> _Stated goal A_
Could you reproduce the records from the line containing "[Ghế ăn dặm Umoo cao" through the line containing "Chính sách bảo hành (205, 2214)", copying each of those lines exactly as it appears?

Traveling Exhibitions
Carrie Mae Weems: Three Decades of photography and video
“My responsibility as an artist is to work, to sing for my supper, to make art, beautiful and powerful, that adds and reveals; to beautify the mess of a messy world, to heal the sick and feed the helpless; to shout bravely from the rooftops and storm barricaded doors and voice the specificity of our historical moment.”
—Carrie Mae Weems
In keeping with this passionate commitment to improving the human condition through her art, Carrie Mae Weems has produced a broad trove of intellectually challenging and aesthetically compelling work that addresses issues of race, gender, and class and places her at the forefront of contemporary art. Indeed, Holland Cotter of The New York Times recently stated, “No American photographer of the last quarter century … has turned out a more probing, varied, and moving body of work.” Yet to date there has not been a major museum survey devoted to this critically and socially engaged artist. The Frist Center for the Visual Arts, in Nashville, Tennessee, is pleased to be organizing a retrospective exhibition composed of approximately 150 photographs, videos, and installations from more than twenty-five series created over the last three decades. The works will come from major collecting institutions, private collections, and the artist’s own holdings.

> _Stated goal B_
Can you summarize the text on the Carrie Mae Weems exhibition in two sentences?

> _Material for this task_

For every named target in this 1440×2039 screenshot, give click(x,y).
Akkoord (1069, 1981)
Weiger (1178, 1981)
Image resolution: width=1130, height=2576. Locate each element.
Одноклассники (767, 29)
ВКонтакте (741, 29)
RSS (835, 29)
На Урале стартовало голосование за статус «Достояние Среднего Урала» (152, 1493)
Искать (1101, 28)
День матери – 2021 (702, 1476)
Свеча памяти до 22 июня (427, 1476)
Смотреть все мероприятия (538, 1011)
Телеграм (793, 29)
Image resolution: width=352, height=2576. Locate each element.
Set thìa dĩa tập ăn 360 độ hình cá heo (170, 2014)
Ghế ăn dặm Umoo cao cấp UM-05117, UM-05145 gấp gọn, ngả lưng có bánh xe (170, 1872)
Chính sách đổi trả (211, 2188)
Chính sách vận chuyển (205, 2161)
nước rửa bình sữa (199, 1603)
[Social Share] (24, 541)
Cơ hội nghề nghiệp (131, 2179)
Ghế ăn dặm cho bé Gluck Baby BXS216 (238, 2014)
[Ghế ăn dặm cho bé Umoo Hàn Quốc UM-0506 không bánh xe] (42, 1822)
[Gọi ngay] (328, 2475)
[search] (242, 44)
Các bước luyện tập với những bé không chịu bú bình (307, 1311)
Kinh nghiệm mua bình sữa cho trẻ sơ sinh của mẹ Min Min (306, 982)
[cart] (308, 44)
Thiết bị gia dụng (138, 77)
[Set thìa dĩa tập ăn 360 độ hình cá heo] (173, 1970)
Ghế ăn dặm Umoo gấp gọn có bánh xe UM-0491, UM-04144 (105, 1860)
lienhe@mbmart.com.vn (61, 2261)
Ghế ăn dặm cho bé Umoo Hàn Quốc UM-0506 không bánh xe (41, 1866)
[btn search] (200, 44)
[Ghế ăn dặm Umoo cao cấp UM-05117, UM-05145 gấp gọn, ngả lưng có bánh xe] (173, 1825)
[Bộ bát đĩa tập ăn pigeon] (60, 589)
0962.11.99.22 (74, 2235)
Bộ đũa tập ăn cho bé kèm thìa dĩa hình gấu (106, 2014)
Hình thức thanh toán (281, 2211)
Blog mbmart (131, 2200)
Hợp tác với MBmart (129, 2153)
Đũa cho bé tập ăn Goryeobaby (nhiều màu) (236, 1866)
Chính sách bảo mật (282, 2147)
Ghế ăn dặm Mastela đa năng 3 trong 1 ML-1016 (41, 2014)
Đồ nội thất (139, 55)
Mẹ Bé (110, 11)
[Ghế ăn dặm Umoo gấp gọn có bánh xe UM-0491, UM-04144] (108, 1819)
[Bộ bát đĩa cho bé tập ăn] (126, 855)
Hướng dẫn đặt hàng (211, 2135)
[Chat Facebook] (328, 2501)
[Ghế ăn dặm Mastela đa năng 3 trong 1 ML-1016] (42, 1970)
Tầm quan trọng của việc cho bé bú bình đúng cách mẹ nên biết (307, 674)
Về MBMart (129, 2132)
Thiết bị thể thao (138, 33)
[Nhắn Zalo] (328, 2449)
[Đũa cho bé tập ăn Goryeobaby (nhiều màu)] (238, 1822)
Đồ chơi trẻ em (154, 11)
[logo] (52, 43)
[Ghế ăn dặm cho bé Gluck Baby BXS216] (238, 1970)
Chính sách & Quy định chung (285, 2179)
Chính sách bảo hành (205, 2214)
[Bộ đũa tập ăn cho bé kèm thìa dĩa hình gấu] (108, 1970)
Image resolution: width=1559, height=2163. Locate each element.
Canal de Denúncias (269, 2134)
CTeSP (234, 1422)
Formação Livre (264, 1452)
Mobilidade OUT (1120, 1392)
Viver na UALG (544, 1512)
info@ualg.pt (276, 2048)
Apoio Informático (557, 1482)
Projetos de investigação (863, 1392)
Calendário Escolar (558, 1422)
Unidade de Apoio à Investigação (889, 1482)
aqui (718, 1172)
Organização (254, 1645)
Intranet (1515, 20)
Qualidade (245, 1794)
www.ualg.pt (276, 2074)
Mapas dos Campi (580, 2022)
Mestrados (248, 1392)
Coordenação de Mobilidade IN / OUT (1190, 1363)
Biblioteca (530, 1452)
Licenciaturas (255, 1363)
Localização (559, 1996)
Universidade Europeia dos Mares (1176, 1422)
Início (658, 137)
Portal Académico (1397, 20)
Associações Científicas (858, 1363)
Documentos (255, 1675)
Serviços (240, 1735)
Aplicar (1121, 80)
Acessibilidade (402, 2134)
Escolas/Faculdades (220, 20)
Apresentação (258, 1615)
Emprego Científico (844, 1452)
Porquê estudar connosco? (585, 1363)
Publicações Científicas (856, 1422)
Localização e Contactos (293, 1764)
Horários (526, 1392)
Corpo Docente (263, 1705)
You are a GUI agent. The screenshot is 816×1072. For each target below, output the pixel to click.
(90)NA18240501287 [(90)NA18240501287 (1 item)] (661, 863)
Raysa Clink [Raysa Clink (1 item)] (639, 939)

> _Answer A_
[Ghế ăn dặm Umoo cao cấp UM-05117, UM-05145 gấp gọn, ngả lưng có bánh xe] (173, 1825)
[Bộ bát đĩa tập ăn pigeon] (60, 589)
0962.11.99.22 (74, 2235)
Bộ đũa tập ăn cho bé kèm thìa dĩa hình gấu (106, 2014)
Hình thức thanh toán (281, 2211)
Blog mbmart (131, 2200)
Hợp tác với MBmart (129, 2153)
Đũa cho bé tập ăn Goryeobaby (nhiều màu) (236, 1866)
Chính sách bảo mật (282, 2147)
Ghế ăn dặm Mastela đa năng 3 trong 1 ML-1016 (41, 2014)
Đồ nội thất (139, 55)
Mẹ Bé (110, 11)
[Ghế ăn dặm Umoo gấp gọn có bánh xe UM-0491, UM-04144] (108, 1819)
[Bộ bát đĩa cho bé tập ăn] (126, 855)
Hướng dẫn đặt hàng (211, 2135)
[Chat Facebook] (328, 2501)
[Ghế ăn dặm Mastela đa năng 3 trong 1 ML-1016] (42, 1970)
Tầm quan trọng của việc cho bé bú bình đúng cách mẹ nên biết (307, 674)
Về MBMart (129, 2132)
Thiết bị thể thao (138, 33)
[Nhắn Zalo] (328, 2449)
[Đũa cho bé tập ăn Goryeobaby (nhiều màu)] (238, 1822)
Đồ chơi trẻ em (154, 11)
[logo] (52, 43)
[Ghế ăn dặm cho bé Gluck Baby BXS216] (238, 1970)
Chính sách & Quy định chung (285, 2179)
Chính sách bảo hành (205, 2214)

> _Answer B_
Carrie Mae Weems has produced a broad body of work addressing race, gender, and class that places her at the forefront of contemporary art, yet no major museum survey has been devoted to her. The Frist Center for the Visual Arts in Nashville, Tennessee, is organizing a retrospective of approximately 150 photographs, videos, and installations from more than twenty-five series made over the last three decades, drawn from major collecting institutions, private collections, and the artist's own holdings.